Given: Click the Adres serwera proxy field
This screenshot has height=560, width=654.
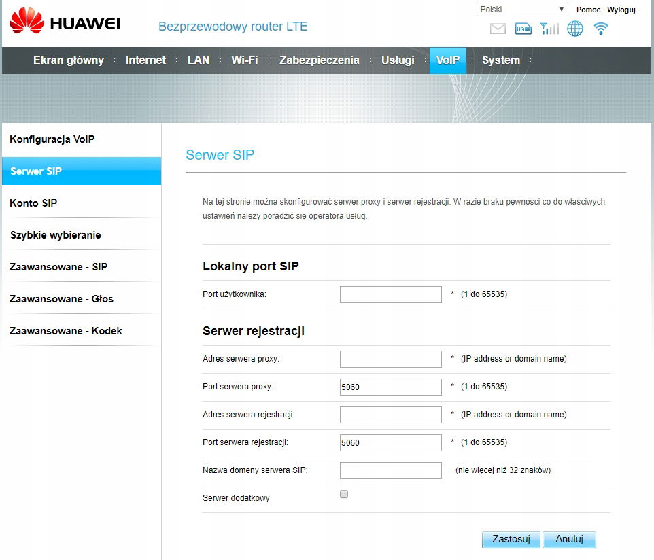Looking at the screenshot, I should pos(390,359).
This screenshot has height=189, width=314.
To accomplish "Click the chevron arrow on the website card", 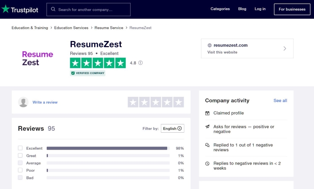I will [285, 48].

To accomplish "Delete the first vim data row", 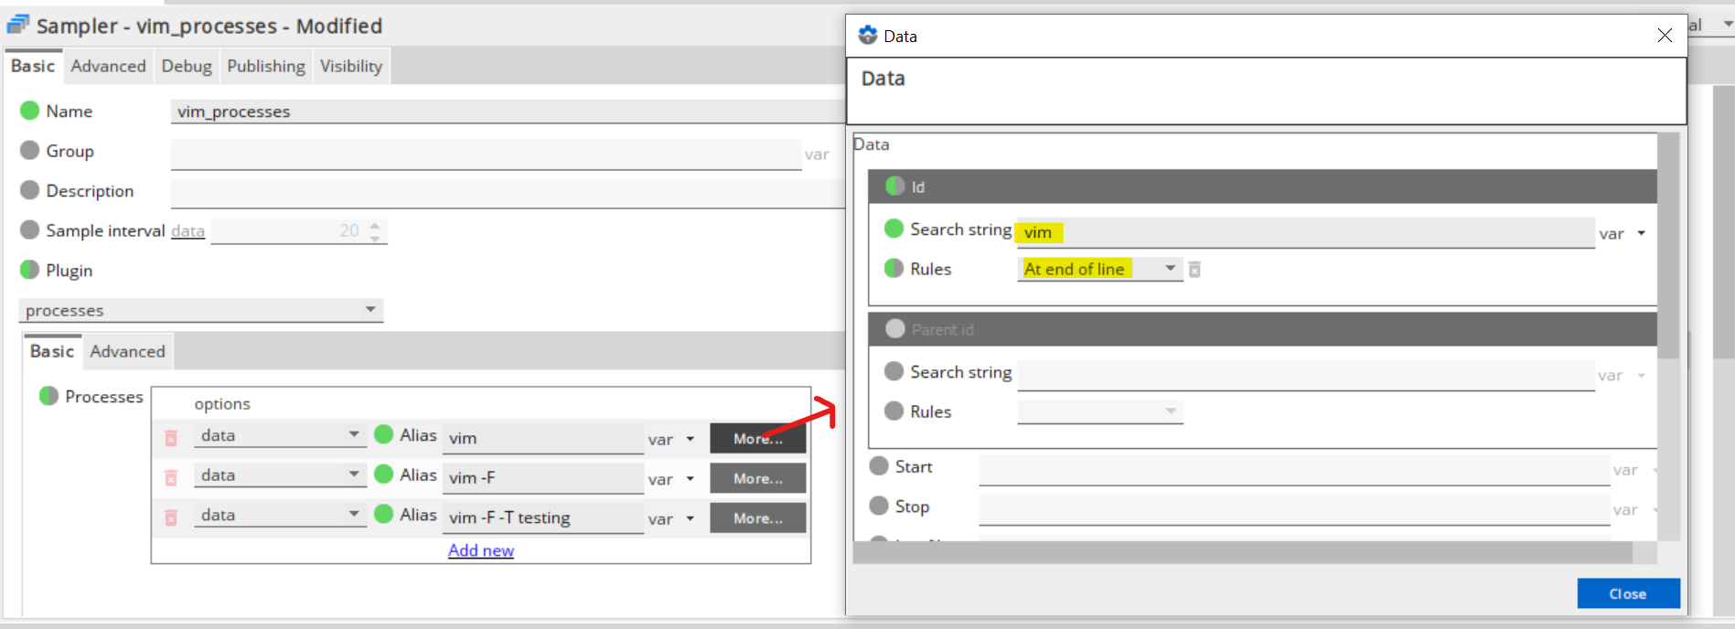I will 171,438.
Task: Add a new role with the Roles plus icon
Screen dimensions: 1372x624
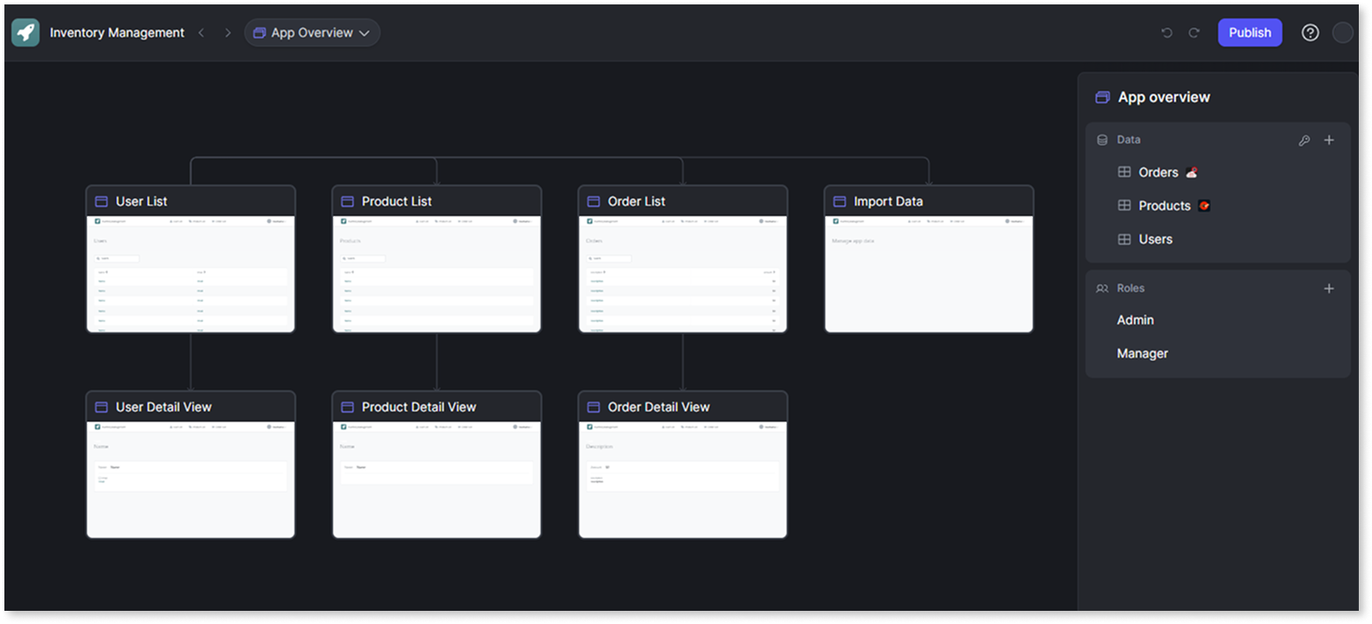Action: (x=1329, y=288)
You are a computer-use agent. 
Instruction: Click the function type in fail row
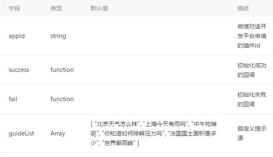[62, 99]
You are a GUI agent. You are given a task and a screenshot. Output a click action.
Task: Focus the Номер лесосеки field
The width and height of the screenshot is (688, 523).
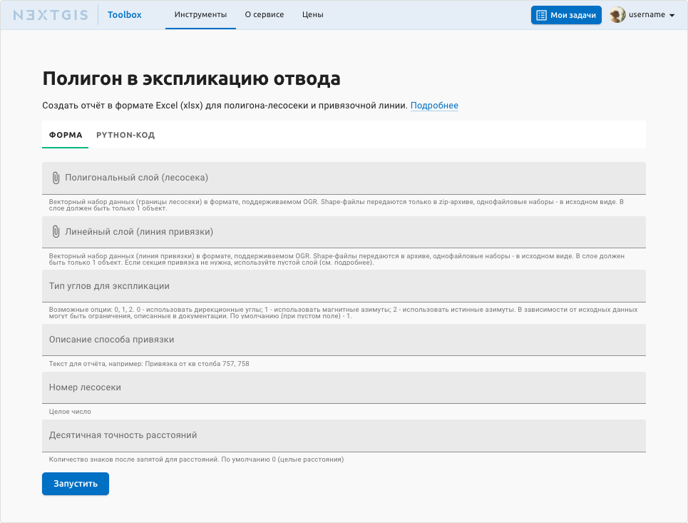point(344,387)
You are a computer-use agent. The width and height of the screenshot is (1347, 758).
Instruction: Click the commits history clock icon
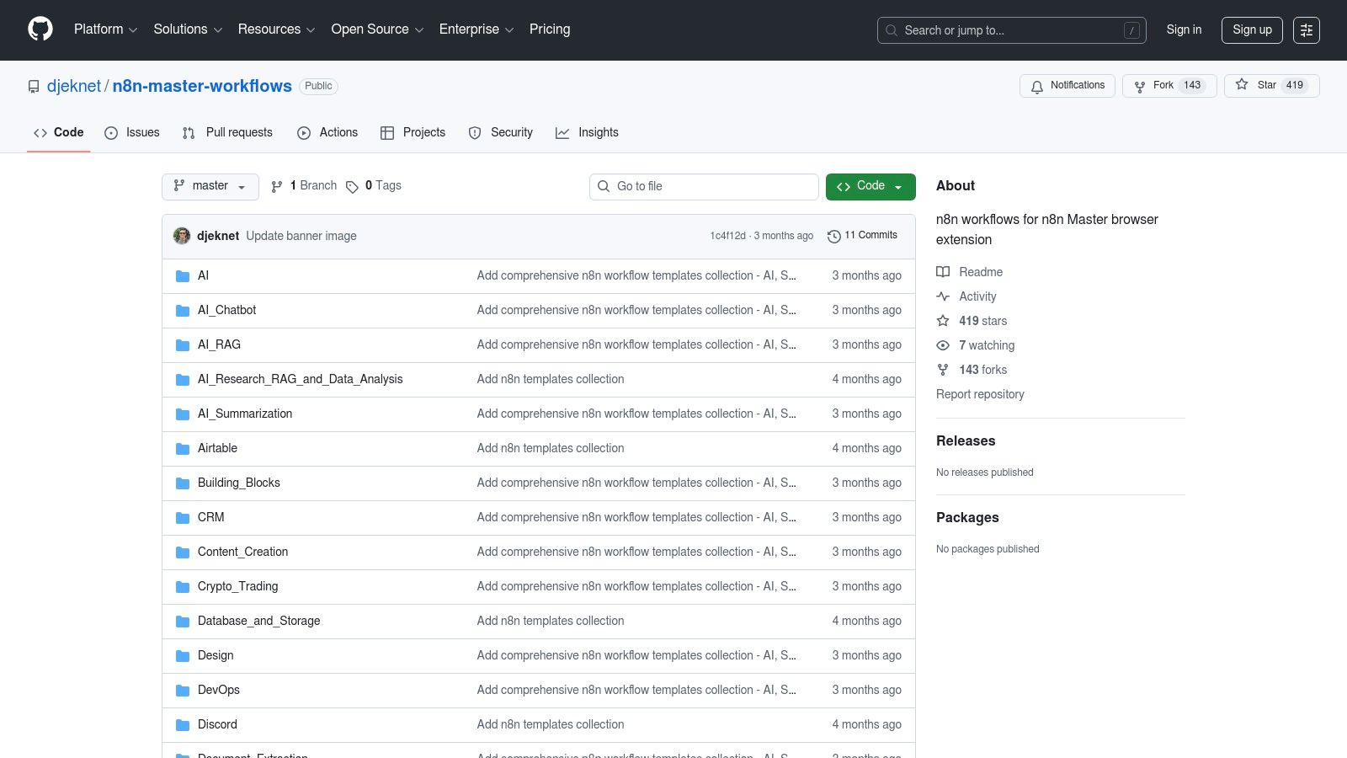coord(833,236)
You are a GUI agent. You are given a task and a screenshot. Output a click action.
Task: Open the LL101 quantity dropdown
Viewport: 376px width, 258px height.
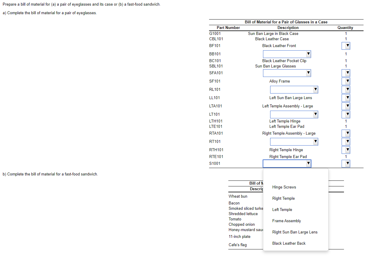tap(346, 98)
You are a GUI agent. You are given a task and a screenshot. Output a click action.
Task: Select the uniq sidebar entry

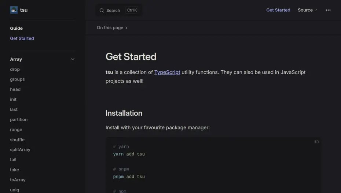(15, 190)
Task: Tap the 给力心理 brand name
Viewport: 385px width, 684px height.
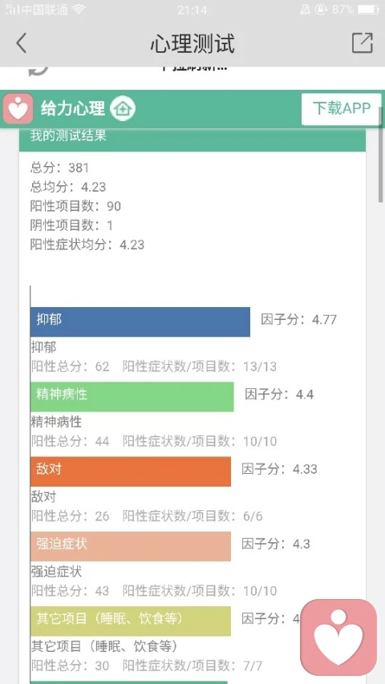Action: click(x=73, y=108)
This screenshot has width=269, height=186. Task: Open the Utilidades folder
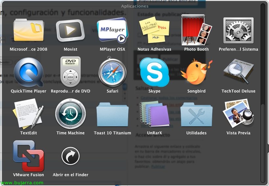(x=196, y=114)
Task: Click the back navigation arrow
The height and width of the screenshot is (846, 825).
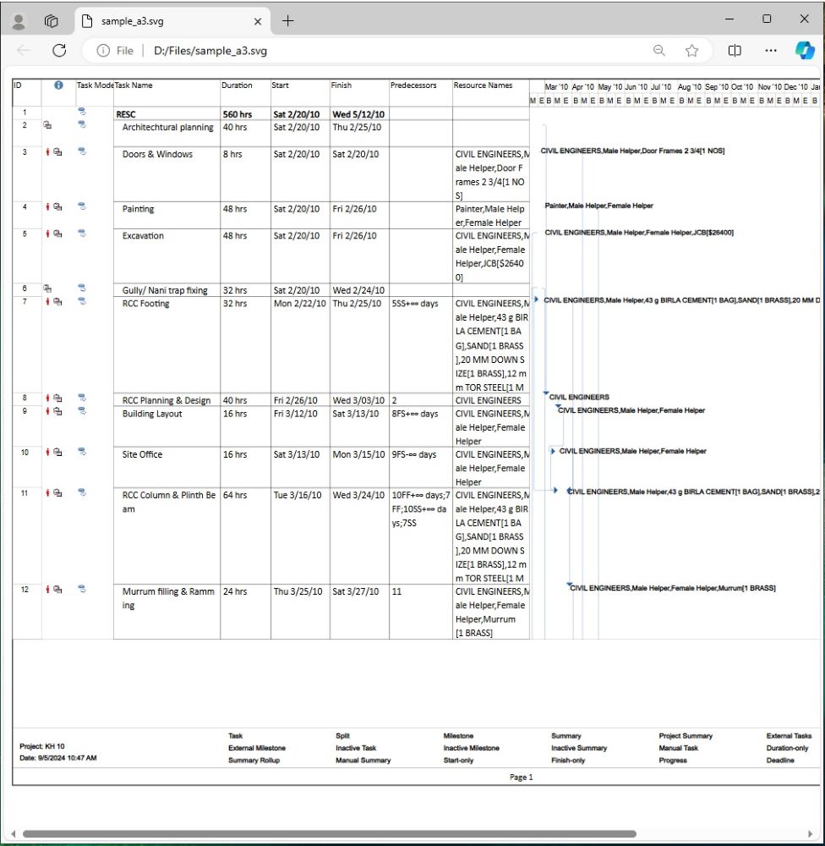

=-=-=-=-=

[ABOUT THIS TASK]: Write out exactly the run of lines above that starts at the line containing "You are a computer-use agent. The" and ends at the line containing "Task: Open the LL101 quantity dropdown". Include both, and leave the pictures out.

[ANSWER TO THE PROBLEM]:
You are a computer-use agent. The width and height of the screenshot is (1347, 758).
Instruction: Click the commits history clock icon
coord(833,236)
You are a GUI agent. You are given a task and a screenshot. Output a click action.
Task: Open the LL101 quantity dropdown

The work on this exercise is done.